La organización asegura además en su reporte de 2020 que Jadue, desde la alcaldía de Recoleta —que administra desde 2012— utiliza los fondos municipales para financiar actividades pro-BDS (boycott, desinversión y sanciones) y anti Israel.

Por esas razones, el centro integrado por más de 400.000 miembros —con sedes en Los Ángeles, París, Jerusalén, Nueva York, Chicago, Toronto y Buenos Aires— sitúa a Jadue en el puesto 10 de su ranking de antisemitas del mundo, por vociferar “perniciosas difamaciones que rememoran las de Los Protocolos de los Sabios de Sión”.
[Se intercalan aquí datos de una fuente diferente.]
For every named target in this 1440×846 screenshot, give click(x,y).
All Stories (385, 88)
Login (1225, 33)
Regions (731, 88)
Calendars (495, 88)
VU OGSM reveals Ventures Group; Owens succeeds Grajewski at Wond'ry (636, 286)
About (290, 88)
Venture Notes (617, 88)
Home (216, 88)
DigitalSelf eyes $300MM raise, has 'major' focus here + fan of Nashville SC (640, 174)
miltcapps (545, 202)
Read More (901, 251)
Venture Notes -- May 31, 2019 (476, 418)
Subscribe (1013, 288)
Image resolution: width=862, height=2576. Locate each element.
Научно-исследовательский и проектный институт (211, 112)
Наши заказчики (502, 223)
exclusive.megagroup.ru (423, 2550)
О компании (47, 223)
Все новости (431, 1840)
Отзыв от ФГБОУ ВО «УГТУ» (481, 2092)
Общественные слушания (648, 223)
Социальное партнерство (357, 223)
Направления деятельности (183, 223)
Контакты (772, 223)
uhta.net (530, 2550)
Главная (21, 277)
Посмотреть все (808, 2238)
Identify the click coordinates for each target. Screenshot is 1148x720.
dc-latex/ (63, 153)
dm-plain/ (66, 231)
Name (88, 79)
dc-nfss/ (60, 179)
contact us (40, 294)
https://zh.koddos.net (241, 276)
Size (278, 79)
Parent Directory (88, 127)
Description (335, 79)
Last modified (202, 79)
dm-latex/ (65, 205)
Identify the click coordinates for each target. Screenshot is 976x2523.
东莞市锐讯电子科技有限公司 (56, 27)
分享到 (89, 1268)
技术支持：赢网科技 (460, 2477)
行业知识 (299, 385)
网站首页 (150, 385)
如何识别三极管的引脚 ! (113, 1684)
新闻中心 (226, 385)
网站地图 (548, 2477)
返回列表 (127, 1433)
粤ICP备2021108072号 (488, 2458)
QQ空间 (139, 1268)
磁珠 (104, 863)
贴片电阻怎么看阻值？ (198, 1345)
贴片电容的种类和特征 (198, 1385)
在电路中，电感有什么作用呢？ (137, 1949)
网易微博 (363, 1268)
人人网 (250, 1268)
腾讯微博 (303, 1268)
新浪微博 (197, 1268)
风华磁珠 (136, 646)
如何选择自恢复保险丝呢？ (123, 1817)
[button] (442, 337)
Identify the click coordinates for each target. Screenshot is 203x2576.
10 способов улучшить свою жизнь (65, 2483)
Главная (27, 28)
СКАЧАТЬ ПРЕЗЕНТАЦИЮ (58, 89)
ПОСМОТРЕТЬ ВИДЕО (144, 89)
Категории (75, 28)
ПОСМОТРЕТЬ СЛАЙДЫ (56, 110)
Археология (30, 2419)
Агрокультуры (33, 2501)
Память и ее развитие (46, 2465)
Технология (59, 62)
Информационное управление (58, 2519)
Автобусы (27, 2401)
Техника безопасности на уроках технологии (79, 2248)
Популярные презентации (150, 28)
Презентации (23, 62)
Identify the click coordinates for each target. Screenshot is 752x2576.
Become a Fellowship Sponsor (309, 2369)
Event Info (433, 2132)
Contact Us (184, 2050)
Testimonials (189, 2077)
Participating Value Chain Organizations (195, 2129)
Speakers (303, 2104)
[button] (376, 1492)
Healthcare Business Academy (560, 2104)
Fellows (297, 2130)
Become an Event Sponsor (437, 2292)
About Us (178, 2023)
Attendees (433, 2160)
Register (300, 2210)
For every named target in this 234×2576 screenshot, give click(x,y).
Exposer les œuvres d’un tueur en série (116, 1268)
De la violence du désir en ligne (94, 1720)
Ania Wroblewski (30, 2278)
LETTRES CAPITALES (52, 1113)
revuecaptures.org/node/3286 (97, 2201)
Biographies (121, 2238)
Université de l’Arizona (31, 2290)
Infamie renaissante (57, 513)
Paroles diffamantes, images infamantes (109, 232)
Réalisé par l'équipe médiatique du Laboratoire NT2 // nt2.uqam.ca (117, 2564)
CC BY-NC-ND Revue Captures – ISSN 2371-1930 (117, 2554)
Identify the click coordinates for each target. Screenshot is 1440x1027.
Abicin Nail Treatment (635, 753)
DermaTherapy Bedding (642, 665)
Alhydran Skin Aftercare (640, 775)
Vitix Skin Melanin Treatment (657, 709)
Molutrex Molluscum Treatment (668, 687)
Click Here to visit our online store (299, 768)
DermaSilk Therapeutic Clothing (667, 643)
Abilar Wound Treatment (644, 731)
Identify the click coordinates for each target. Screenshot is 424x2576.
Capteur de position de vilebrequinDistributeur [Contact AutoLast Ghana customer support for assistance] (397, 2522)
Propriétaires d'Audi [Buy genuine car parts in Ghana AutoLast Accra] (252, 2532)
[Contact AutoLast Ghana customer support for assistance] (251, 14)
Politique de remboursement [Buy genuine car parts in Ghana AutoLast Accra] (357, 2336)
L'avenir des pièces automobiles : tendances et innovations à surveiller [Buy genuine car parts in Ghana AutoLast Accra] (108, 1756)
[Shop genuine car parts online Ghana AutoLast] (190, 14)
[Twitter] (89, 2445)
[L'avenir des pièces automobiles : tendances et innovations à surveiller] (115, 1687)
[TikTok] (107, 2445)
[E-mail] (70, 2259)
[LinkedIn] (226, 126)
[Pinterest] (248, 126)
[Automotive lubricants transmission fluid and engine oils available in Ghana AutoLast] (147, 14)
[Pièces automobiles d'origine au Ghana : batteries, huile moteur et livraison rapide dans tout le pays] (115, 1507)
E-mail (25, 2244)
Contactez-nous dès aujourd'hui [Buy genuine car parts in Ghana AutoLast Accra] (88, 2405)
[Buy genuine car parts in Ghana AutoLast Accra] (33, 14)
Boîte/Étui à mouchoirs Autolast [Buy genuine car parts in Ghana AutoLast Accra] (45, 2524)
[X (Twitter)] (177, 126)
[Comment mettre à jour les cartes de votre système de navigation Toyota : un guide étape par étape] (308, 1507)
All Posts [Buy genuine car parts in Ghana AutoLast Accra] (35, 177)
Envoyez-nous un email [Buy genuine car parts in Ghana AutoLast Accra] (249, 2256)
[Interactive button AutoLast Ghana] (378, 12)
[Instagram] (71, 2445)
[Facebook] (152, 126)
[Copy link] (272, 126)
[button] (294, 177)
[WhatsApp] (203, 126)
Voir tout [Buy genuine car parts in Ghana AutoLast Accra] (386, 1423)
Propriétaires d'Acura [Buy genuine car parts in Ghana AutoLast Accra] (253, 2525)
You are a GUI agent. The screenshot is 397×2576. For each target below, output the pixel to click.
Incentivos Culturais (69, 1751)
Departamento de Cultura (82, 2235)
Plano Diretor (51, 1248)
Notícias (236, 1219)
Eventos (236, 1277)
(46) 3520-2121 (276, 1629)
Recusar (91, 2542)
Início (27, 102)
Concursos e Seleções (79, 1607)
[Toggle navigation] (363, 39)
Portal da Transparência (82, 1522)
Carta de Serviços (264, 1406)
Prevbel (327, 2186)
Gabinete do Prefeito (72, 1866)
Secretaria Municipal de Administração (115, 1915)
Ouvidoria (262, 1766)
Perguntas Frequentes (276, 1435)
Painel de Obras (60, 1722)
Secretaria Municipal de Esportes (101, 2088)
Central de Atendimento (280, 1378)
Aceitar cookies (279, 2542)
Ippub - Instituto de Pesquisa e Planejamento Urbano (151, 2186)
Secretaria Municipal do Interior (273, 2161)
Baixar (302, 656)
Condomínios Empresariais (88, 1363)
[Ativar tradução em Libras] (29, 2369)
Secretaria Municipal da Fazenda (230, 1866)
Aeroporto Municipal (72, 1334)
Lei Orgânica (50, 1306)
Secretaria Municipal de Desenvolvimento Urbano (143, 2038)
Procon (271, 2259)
Boric está en un momento cumbre con los comunistas. Su dirigencia, encabezada por Guillermo Teillier, lo emplaza constantemente no sólo a cumplir con el programa de gobierno que contiene más de la mitad de las propuestas ideadas por el partido sino a garantizar las cuotas políticas dentro del gabinete, razón por la cual convirtió a Carlos Cataldo, ficha de la organización, en el  nuevo subsecretario de Desarrollo Regional y Administrativo luego de su fallido nombramiento como como subsecretario de Interior tras la divulgación de sus mensajes en redes sociales contra Carabineros.

Cataldo recibió esta reubicación como una recompensa para el Partido Comunista, considerando que le tocará administrar un presupuesto de 764 millones de dólares.

Israel protesta por “comportamiento sin precedentes de Chile”

Sin embargo, lo sucedido con Artzyeli engrosa la lista de problemas del presidente Gabriel Boric, quien en sólo seis meses al mando de Chile atraviesa conflictos internos por el aumento de su desaprobación, el estancamiento de la economía, la inseguridad y la contundente derrota en el plebiscito constitucional.

Esta vez el mandatario argumentó para cancelar la reunión con el diplomático judío el caso de un adolescente palestino de 17 años que murió en Cisjordania, pese a conocer que Artzyeli había enviado la copia de sus cartas el 18 de julio a la directora general de Ceremonial y Protocolo de La Moneda, Manahi Pakarati.

“Lo que se supone iba a ser solamente un trámite, derivó en una tensión diplomática entre ambos países”, destacó La Tercera al reseñar que Boric aceptó las credenciales de Tomas Wiklund, de Suecia; Irmgard Maria Fellner, de Alemania; Christian da Lannoy, de Bélgica;  Markus Dutly, de Suiza, y Khalid Al Salloom, de Arabia Saudita. El único que fue excluido fue el representante de Israel.

La canciller Antonia Urrejola intentó reparar con disculpas el episodio, recibiendo en su despacho a Gil Artzyeli. Luego de “repetidas disculpas” admitió el inicio de “una nueva página”. ¿Qué escribirán en ella? Las expectativas son agrias. Ya la Cancillería de Israel citó al embajador chileno en el país, Jorge Carvajal, para una “conversación de amonestación” por el “comportamiento sin precedentes de Chile”.